How do you like those naviens?


----------



## natem1986 (Dec 29, 2013)

Dependable/durable thus far , been on market for 5 years and they have a good rep (for no call backs)


----------



## Ptturner91 (Oct 13, 2012)

natem1986 said:


> Dependable/durable thus far , been on market for 5 years and they have a good rep (for no call backs)


Awesome thanks man


----------



## natem1986 (Dec 29, 2013)

Bro , another American innovation comparable of going from the musket --- to the Winchester!!!!!!!


----------



## shlomy81 (Apr 23, 2012)

Installed a few of them like them set it and forget it,


----------



## Dpeckplb (Sep 20, 2013)

Nice Setup and install. Naviens are quite the outfit. Love them.


----------



## Leach713 (Nov 1, 2013)

Pretty beast


----------



## vinpadalino (Aug 27, 2010)

Looks real nice.... Is there a circulator built into the boiler??


----------



## natem1986 (Dec 29, 2013)

vinpadalino said:


> Looks real nice.... Is there a circulator built into the boiler??

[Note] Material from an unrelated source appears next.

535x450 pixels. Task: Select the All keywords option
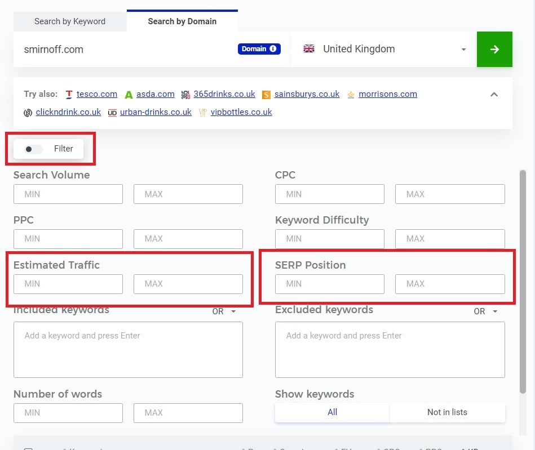tap(331, 412)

Yes there is a circulator built in.


----------



## newyorkcity (Nov 25, 2010)

Very nice. What is holding up the expansion tank?


----------



## luv2plum (May 16, 2012)

I like, I like


----------



## natem1986 (Dec 29, 2013)

newyorkcity said:


> Very nice. What is holding up the expansion tank?

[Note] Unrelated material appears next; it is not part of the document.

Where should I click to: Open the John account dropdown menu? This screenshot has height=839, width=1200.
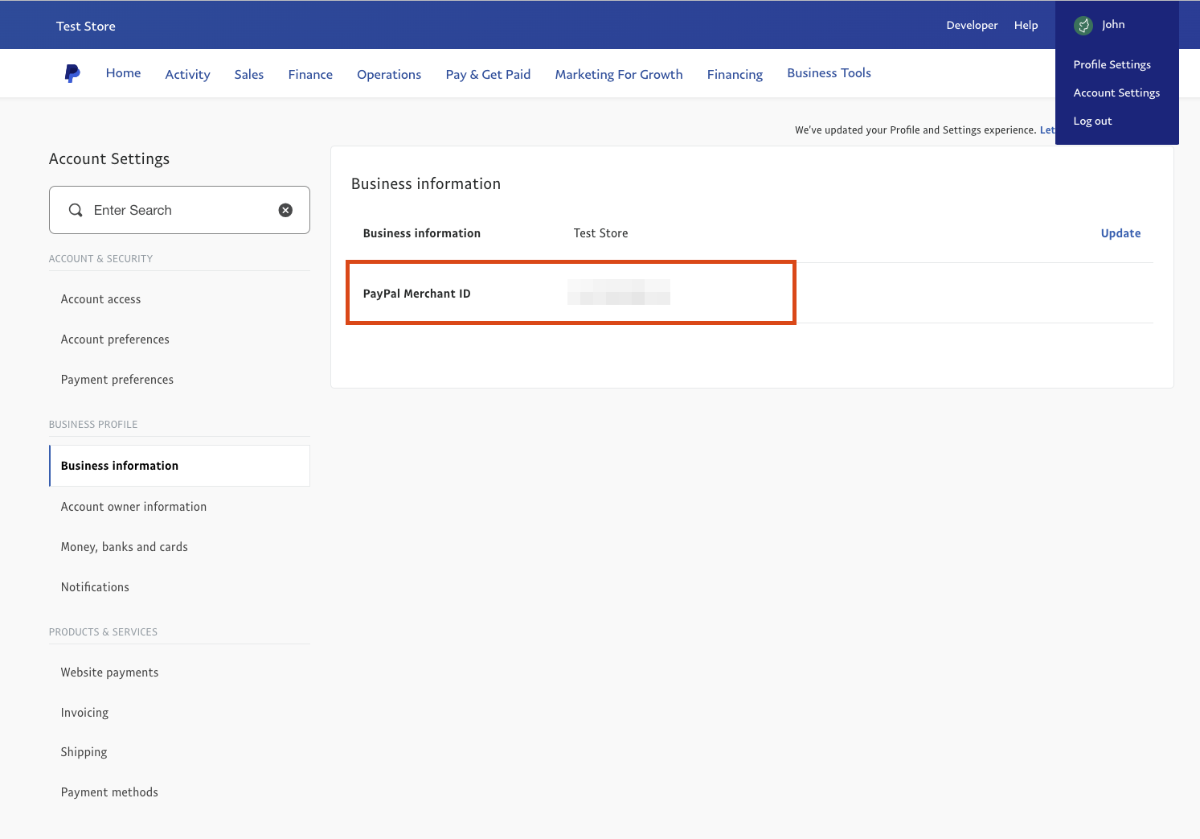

At the top of expansion tank it has a Half inch thread and its threaded into the pipping below the fast flow part


----------



## newyorkcity (Nov 25, 2010)

natem1986 said:


> At the top of expansion tank it has a Half inch thread and its threaded into the pipping below the fast flow part


What I meant is that the expansion tank will get waterlogged one day and be very heavy. IPS threads are not enough support for a tank mounted horizontally. They should either be hung vertical facing down, with supports on both sides of a tee, or a manufactured strap should be used.


----------



## natem1986 (Dec 29, 2013)

newyorkcity said:


> What I meant is that the expansion tank will get waterlogged one day and be very heavy. IPS threads are not enough support for a tank mounted horizontally. They should either be hung vertical facing down, with supports on both sides of a tee, or a manufactured strap should be used.


Yes sorry I misread your question , the expansion had preferated strapping put around it


----------